R.C. Hammond, a senior adviser to Tillerson, said he would explore ways to end a stalemate in the crisis following Qatar's rejection of 13 demands that Saudi Arabia, the UAE, Bahrain and Egypt issued as conditions for ending their sanctions.

"The trips to Saudi Arabia and Qatar are about the art of the possible," said Hammond, who added that the 13 demands "are done" and "are not worth revisiting as a package. Individually there are things in there that could work."

The demands included the closing of Al Jazeera, the Qatar-based pan-Arab television network, and a Turkish military base in Qatar.

Saudi Arabia and its backers, which accuse Al Jazeera of being a platform for extremists and an agent of interference in their affairs, have threatened further sanctions against the emirate. Al Jazeera denies the allegations.

Riyadh and its allies accuse Qatar of financing extremist groups and allying with Iran, the Gulf Arab states' regional foe. Qatar denies that it supports militant organizations, and many experts see the blockade as an attempt by Saudi Arabia to rein in Qatar's increasingly independent foreign policy.

TWO-WAY STREET

The crisis has hit travel, food imports to Qatar, ratcheted up tensions in the Gulf and sown confusion among businesses, while pushing Qatar closer to Iran and Turkey.

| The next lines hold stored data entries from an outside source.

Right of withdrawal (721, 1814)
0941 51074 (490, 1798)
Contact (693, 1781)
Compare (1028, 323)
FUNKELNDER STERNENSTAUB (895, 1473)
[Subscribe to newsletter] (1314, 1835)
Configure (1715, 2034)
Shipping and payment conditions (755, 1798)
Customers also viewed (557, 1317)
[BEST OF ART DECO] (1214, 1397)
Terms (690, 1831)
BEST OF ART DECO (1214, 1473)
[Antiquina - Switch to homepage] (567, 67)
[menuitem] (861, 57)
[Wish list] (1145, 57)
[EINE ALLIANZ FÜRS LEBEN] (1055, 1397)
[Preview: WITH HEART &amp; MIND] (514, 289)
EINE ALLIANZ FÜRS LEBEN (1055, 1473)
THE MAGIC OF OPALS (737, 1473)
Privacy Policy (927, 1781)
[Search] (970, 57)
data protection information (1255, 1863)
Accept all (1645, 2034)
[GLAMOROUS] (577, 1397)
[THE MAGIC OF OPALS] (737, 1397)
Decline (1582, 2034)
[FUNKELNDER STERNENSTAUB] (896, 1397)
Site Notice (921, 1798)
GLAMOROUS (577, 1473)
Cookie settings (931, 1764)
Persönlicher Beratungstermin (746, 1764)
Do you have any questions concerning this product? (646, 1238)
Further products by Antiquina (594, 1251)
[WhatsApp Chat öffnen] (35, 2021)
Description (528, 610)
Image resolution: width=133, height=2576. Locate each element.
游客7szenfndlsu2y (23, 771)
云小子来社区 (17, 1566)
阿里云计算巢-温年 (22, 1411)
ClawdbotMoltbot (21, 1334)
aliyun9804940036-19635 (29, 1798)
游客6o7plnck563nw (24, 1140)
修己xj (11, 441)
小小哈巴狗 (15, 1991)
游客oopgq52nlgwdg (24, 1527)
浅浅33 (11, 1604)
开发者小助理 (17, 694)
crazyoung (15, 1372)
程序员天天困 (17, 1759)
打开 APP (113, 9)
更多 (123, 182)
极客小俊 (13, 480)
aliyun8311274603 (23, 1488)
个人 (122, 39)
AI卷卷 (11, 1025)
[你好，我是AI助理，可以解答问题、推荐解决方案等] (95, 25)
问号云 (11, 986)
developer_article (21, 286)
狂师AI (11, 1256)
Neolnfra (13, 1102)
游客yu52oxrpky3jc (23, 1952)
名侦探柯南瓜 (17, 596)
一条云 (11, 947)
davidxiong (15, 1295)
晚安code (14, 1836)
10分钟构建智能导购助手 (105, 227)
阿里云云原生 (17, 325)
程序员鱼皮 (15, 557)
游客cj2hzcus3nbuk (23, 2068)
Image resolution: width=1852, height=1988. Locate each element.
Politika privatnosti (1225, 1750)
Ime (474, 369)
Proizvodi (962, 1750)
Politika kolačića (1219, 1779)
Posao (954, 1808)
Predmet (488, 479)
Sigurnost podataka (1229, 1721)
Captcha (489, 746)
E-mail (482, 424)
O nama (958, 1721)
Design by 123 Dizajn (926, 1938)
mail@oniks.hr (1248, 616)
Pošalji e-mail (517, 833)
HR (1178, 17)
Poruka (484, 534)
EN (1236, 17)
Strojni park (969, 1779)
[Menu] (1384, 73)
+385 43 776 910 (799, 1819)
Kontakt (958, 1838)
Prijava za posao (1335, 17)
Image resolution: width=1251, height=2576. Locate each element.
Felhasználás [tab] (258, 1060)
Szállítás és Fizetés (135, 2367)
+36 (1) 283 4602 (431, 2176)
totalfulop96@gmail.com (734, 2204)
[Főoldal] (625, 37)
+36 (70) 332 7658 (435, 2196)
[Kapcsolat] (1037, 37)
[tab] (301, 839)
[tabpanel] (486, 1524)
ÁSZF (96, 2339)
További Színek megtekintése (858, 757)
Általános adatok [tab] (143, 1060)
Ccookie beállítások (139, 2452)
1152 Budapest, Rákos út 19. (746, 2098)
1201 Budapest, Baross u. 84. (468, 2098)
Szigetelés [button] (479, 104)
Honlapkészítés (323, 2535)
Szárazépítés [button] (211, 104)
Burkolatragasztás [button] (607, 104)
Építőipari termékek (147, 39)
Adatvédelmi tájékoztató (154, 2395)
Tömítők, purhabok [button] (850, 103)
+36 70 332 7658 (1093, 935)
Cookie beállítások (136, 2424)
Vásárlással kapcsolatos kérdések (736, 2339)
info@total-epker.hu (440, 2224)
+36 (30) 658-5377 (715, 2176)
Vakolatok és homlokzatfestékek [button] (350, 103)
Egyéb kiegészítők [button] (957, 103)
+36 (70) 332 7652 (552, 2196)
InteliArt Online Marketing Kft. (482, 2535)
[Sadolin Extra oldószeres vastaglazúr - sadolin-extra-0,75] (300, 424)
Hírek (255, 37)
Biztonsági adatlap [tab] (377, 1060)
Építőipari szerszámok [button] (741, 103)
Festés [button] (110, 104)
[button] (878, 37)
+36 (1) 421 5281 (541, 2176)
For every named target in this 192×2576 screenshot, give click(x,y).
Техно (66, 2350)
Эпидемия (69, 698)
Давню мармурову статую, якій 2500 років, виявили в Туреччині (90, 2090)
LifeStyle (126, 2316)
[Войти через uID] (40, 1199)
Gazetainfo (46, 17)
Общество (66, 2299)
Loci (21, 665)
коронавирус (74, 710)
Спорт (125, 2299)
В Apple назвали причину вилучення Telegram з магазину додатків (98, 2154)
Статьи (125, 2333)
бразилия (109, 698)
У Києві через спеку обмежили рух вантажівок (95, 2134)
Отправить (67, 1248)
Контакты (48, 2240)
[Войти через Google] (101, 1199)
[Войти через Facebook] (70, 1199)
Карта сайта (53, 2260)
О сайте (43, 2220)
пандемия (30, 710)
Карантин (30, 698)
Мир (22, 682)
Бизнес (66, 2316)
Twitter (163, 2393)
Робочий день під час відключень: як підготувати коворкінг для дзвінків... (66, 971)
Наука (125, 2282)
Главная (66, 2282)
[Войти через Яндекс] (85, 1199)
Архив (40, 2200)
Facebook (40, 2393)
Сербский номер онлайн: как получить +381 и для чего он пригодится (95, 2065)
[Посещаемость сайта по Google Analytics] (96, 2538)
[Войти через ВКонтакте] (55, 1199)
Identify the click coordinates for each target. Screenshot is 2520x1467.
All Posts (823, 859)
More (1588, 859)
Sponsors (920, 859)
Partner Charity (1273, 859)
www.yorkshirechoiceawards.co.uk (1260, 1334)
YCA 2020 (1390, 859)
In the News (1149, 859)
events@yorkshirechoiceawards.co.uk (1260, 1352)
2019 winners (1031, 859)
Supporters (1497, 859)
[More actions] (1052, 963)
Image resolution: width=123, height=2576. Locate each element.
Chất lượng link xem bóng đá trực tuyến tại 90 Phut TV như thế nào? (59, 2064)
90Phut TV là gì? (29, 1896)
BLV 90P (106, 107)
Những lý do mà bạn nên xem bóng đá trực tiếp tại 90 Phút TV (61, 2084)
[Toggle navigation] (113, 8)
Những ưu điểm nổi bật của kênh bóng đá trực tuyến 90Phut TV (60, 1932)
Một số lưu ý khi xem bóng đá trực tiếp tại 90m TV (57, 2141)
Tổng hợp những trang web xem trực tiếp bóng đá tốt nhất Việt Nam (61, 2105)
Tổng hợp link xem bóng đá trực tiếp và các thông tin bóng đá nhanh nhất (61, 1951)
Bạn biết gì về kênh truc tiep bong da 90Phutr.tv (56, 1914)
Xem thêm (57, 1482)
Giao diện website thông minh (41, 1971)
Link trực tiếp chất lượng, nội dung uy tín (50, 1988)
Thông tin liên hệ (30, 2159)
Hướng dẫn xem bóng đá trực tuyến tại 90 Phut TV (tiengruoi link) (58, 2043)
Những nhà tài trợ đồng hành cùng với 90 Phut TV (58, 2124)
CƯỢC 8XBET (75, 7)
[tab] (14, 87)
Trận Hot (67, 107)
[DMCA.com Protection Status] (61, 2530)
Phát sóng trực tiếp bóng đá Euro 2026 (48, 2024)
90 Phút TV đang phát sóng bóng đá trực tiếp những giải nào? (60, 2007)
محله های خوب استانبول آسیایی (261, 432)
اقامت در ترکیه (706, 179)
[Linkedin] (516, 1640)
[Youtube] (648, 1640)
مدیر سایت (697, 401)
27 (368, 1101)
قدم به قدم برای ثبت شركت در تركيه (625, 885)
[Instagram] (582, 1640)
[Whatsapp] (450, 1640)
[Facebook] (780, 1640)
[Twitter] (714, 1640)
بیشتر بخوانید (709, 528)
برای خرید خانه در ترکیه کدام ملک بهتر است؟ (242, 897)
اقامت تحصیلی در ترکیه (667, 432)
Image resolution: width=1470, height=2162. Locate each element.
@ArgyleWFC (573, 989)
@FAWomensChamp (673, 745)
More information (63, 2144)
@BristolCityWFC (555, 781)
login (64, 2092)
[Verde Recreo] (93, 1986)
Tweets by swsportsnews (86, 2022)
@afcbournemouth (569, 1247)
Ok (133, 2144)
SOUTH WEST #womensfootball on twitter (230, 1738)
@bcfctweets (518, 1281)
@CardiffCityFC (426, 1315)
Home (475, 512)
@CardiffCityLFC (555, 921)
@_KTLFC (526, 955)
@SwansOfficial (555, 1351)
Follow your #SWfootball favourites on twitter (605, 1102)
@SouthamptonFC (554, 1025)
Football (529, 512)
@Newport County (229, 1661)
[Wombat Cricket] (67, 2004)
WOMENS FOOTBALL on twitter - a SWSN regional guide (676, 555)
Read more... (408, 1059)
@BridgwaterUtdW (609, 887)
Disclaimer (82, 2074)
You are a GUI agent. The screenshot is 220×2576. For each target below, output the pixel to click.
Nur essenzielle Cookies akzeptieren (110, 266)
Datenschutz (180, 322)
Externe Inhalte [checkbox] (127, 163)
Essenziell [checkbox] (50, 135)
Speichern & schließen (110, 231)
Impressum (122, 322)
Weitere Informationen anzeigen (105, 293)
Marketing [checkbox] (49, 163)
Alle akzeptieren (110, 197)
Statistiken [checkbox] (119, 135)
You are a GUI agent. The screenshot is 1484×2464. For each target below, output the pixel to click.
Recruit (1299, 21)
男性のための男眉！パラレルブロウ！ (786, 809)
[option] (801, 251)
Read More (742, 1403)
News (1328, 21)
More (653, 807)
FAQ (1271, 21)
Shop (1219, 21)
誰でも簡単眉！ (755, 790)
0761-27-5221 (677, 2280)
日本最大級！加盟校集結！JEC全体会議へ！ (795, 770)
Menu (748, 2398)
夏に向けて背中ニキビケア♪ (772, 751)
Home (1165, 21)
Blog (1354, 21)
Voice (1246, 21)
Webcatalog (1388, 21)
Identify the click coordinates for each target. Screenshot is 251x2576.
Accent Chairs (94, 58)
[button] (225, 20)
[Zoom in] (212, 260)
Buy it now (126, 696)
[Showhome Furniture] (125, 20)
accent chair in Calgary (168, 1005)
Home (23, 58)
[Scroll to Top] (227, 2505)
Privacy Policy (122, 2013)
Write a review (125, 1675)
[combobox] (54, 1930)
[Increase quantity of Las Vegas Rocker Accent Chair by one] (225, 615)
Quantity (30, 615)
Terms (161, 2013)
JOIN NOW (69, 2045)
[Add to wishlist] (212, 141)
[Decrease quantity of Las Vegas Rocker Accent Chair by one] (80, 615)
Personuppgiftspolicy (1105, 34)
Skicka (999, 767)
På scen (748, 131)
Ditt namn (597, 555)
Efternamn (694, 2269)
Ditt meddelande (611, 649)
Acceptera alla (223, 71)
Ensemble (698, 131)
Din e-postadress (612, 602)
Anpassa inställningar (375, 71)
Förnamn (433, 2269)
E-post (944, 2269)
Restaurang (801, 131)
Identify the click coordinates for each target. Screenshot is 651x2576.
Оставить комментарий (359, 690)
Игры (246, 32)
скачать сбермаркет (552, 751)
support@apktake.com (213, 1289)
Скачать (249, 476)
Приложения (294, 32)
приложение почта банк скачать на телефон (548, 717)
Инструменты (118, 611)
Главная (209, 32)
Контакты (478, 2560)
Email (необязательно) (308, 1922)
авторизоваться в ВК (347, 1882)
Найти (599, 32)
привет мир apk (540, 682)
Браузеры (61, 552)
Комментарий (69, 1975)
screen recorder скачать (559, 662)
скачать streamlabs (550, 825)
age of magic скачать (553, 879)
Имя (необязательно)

The United States worries the crisis could affect its military and counter-terrorism operations and increase the regional influence of Teheran, which has been supporting Qatar by allowing it to use air and sea links through its territory.

Qatar hosts Udeid Air Base, the largest US military facility in the Middle East, from which US-led coalition aircraft stage sorties against Islamic State in Iraq and Syria (ISIS).

US President Donald Trump has expressed support for Saudi Arabia in the dispute.

Hammond said it was critical that not only Qatar, but Riyadh and its allies take steps to halt any financial support flowing to extremists groups, especially following the defeat of ISIS in the northern Iraqi city of Mosul, Hammond said.

"It's a two-way street," he said. "There are no clean hands here."

"We want progress on terrorism financing. The president strongly believes that if0 you cut off financing, you cut off the ability of terror to take hold in new areas," Hammond said.

Moreover, he said, "the longer that this struggle is in place, the more opportunity there is for Iran. Our goal is to keep the United States safe and to keep our allies safe."

Tillerson met Turkish President Tayyip Erdogan on Sunday night for talks on regional security issues, Hammond said.

They discussed US support for Syrian Kurds fighting to oust Islamic State from the northeastern Syria city of Raqqa - a move which has angered Turkey - and the ceasefire in southern Syria between rebels and Russia-backed government forces that was arranged by the United States, Russia and Jordan, he said.